At Yale University, hundreds of people gathered on campus yesterday, refusing to leave. Police, some in riot gear, arrested nearly fifty protesters. Similar student demonstrations have paralyzed campuses…

University campuses across the United States are facing a growing wave of student-led protests over the Israel-Hamas war in Gaza. Campus officials have responded by taking unprecedented measures, including calling in the police, to try to clamp down on the unrest and contain an increasingly chaotic situation. The end result? Some of America’s most prestigious educational institutions look less like places of learning and more like crime scenes. 

At Yale University, hundreds of people gathered on campus yesterday, refusing to leave. Police, some in riot gear, arrested nearly fifty protesters. Similar student demonstrations have paralyzed campuses at the University of California in Berkeley, the Massachusetts Institute of Technology, Tufts and Emerson. 

The situation hasn’t been helped by the complete loss of moral authority on the part of many university leaders. Some of them faced widespread criticism for failing to publicly condemn campus antisemitism in the days immediately after the Hamas attack on Israel on October 7.

University authorities appear to have been caught off guard by the sheer scale of the unrest

Columbia University forms the epicenter of this latest round of unrest. Students set up tents on campus last week demanding that the university authorities disclose and divest financially from Israel. The calls for divestment are a common theme amongst protestors: NYU students issued a similar statement yesterday, calling on the university to divest its “finances and endowments from weapons manufacturers and companies with an interest in the Israeli occupation.”

On Thursday, police moved in to break up the protests, making more than 100 arrests. In a statement yesterday, the university announced that all in-person classes would be canceled. Columbia’s president, Dr. Minouche Shafik (who is a former deputy governor of the Bank of England and director of the London School of Economics) cited incidents of “intimidating and harassing behavior.” She claimed that tensions on campus had been “exploited and amplified by individuals who are not affiliated with Columbia who have come to campus to pursue their own agendas.”

Dr. Shafik went on to announce that a working group had been created to “try to bring this crisis to a resolution.” One suspects that a committee isn’t going to be enough to lance this particular boil.

Shafik is under increasing pressure after her testimony on Capitol Hill last week to a congressional committee on the university’s efforts to tackle antisemitism. A group of federal lawmakers signed a letter asking for her to step down for what they described as “a failure to put to an end to the mob of students and agitators calling for acts of terrorism against Jewish students.” At the same time, she faces pushback from her own academic colleagues, with some unhappy with the university’s handling of the protests and for calling in the police. They claim university rules dictate that outside authorities should only be called in when there is “a clear and present danger,” and that there is no evidence of this in the protests. Really? 

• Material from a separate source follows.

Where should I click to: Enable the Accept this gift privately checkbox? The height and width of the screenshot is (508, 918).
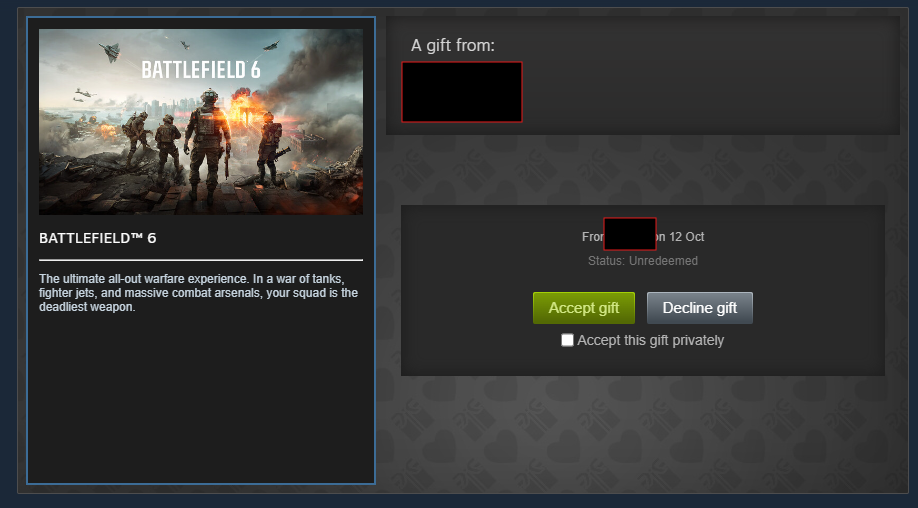pos(567,340)
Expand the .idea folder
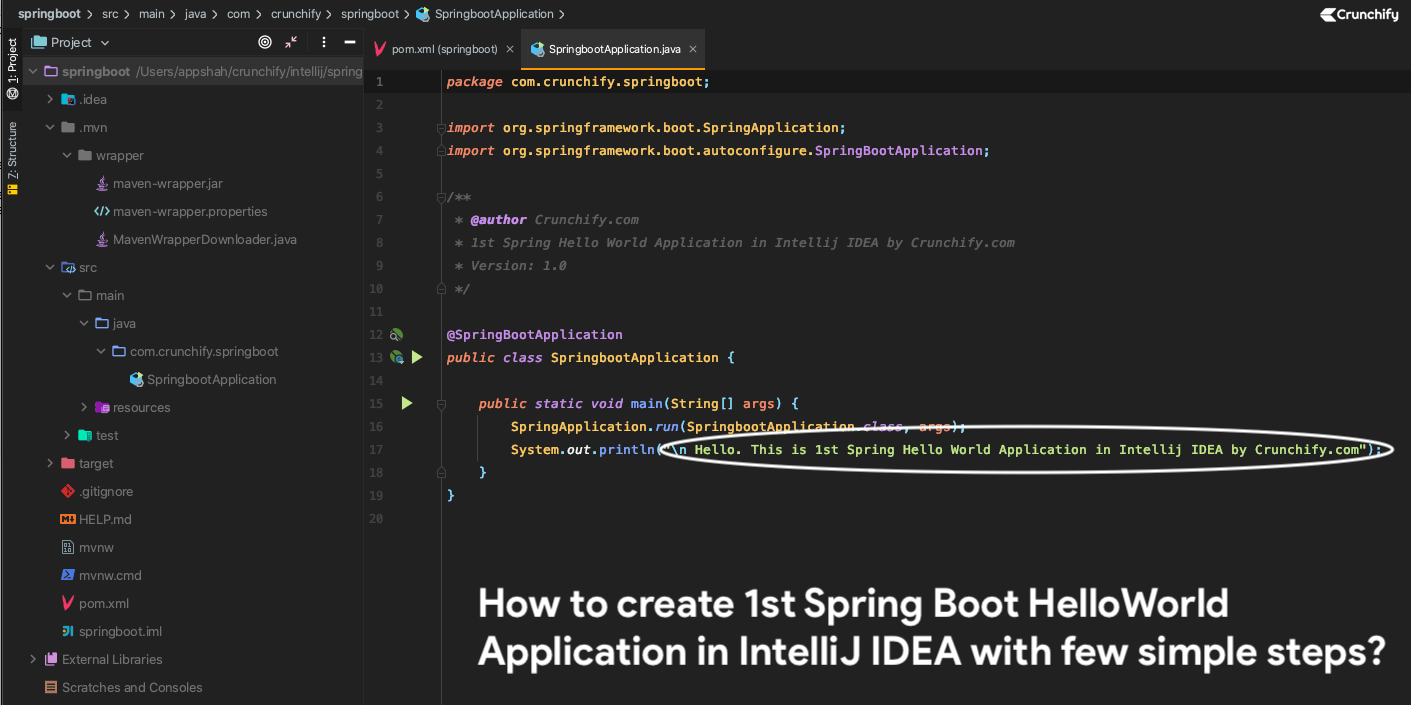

Recent videos posted online appear to show some protesters near Columbia expressing support for the Hamas attack on Israel. Signs at the protests included “Zionism is Evil.” A rabbi affiliated with the university reportedly advised Jewish students to avoid the campus until the situation has “dramatically improved.”

It is an ugly state of affairs. The protesters, for their part, continue to deny any antisemitism, hate or bigotry, claiming that their anger is directed at the Israeli state and its supporters. This comes across as somewhat disingenuous, given everything that has taken place.

The protests are spreading and university authorities appear to have been caught off guard by the sheer scale of the unrest and the speed at which it has spread. Their hapless paralysis reflects some deeper contradictions in positions taken on a host of issues, including their initial complacency about hate speech on campus. Nor does it help their cause that far too many academic leaders appear reluctant to take a stand based on moral principles when it comes to the biggest issues of the day — this crisis has merely exposed the hollowness and mediocrity at the very top of some of America’s most prestigious universities. In the absence of strong leadership, campuses have descended into mayhem and open expressions of hatred. 

President Joe Biden is the latest to speak out about the situation at universities across the country. He condemned both the “antisemitic protests” as well as “those who don’t understand what’s going on with the Palestinians.” It is a statement that is likely to satisfy neither side in this ugly and heated dispute. Grown-up leadership, political and academic, is what is required; there appears to be precious little of it right now.